Medical records: please release them, let them go
With the voluntary releasing of medical records, people can play as active a role in healthcare as they do in politics
A perfect example is cited in the book Testing Treatments. Imogen Evans et al explain how virtually every child diagnosed with leukaemia in the 1960s died quite soon after diagnosis, but at the time of the book's latest edition (2011) the disease had an 85% survival rate. All of this is due to randomised trials testing new treatments against the current standards of the time, on real patients in a clinical setting. Testing works.
So what's stopping us? In principle it should be pretty easy. But while the randomised controlled trial is the gold standard when it comes to studying health outcomes, it's often considered too much like hard work or too expensive to implement. And there's often more red tape than Santa will be using to wrap his worldwide gift quota this year.

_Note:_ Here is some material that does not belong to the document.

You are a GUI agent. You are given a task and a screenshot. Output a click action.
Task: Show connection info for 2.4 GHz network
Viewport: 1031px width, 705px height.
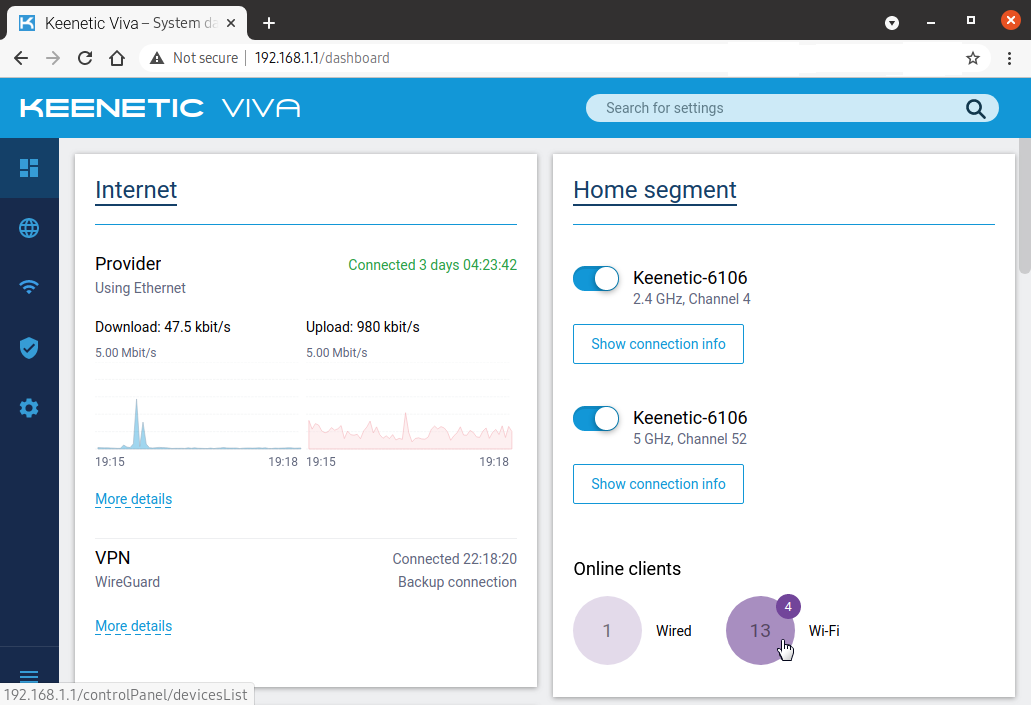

Absurdly, it's easier to choose arbitrary treatments for everyone, than to suggest one treatment for half the people who need it and another treatment for the other half. That makes it a trial, and as soon as you turn your treatment suggestion into a trial, you have to jump through all kinds of administrative hoops. This is what makes RCTs the gold standard rather than the norm. Nobody likes the paperwork, and wearing suits to committees costs a fortune in dry cleaning bills.
The other problem with trials is they often address an abstract idea, rather than outcomes for real people. You don't want to know if one chemical affects another in a petri dish, you want to know whether this will help your Uncle Ted stay off dialysis for another few years. You want to know whether a treatment works in a clinical setting. At the hospital ward you visit Auntie Nelly in, or on the snuffly people in the GP's waiting room. Not in a lab full of people in protective goggles and white coats wielding pipettes.